Me hubiese gustado pasar estos días de chocolates en “El Gran Hotel de Budapest”. Allí, también está presente la muerte. Sin esa pobre anciana fallecida los engranajes nunca comenzarían su marcha. La marcha de un conserje y un aprendiz por sobrevivir en “en este matadero bárbaro que una vez fue conocido como la humanidad”. (Casi) Siempre es una muerte la que mueve el relato. Diré que nadie como Gabriel García Márquez usó esta muerte reactiva: sólo él permite al difunto formar parte activa del relato. Pero esa es otra historia. Sin la anciana, el cuento no arrancaría. ¿O dependía del periodismo? Wes Anderson es meticuloso. Podría decir que tiene la cabeza cuadrada, si por eso entiendes que es muy obstinado. Por fin, un personaje también lo es: M. Gustave es meticuloso como nadie (como Wes). Yo siento la historia a través de su mirada. Y en su mirada no cesan de aparecer cuadros que (re)encuadran. Como queriendo recalcar. Queriendo ordenar. Qué curioso que el Santo Grial de esta historia también sea un cuadro.

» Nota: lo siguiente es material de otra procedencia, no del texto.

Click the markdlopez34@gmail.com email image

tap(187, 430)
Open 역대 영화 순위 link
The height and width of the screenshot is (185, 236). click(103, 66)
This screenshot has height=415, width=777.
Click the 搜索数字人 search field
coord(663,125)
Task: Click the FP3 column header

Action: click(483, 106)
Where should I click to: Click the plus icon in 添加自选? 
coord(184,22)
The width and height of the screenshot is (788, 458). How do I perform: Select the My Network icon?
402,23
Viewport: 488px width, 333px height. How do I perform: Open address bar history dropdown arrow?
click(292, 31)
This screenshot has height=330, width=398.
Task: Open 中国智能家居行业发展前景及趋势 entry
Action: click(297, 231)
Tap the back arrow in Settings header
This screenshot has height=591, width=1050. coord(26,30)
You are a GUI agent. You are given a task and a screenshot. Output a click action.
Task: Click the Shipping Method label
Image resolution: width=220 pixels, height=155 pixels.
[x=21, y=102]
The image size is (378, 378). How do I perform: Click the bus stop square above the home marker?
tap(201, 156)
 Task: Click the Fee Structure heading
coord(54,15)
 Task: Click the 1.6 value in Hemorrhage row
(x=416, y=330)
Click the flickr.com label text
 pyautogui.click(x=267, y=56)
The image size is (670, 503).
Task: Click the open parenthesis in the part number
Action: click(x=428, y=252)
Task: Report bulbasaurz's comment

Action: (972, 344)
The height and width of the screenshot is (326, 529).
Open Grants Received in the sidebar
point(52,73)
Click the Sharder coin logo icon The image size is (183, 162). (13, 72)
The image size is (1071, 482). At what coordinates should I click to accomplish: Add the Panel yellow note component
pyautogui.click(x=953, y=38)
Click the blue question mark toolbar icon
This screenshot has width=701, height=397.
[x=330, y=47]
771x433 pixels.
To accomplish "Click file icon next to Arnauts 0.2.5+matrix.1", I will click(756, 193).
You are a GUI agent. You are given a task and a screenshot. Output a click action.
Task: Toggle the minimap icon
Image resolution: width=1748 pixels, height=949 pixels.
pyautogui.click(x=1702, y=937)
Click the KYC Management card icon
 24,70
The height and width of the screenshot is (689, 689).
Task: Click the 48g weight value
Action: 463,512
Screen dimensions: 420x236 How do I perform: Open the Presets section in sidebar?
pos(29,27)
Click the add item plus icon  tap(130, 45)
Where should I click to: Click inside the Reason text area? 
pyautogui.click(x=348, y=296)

Le gusta tenerlo todo ordenado. Su psique se vuelca en la escena y, si muchos personajes se nos presentan de manera excesivamente frontal, es sólo porque son los personajes de su historia. De la de Gustave, no de la de Wes. Los enumera. Es el teatro de sus sesos. Y es muy divertido. Tan divertido como lo era antes, con Lubitsh. Me rio pero me lo cuentas. No sólo me rio. Como Barcelona. Aun con filtros lleva algo en las entrañas. Escaleras que no cesan de pasar. No sólo el formato me empuja al pasado (la pantalla cambia de tamaño según la ambientación de la historia). También me empuja el humor, elegante e inocente. Limpio. Y nunca un (casi) cuadrado fue tan favorecedor. Cientos de objetos hablan de los cientos de personajes. Todos llenan la pantalla. La pantalla se remite a un 3:4 en el que no cabe un alfiler. Y ver esto también me divierte. ¿Cuánta información puede contener un único cuadro?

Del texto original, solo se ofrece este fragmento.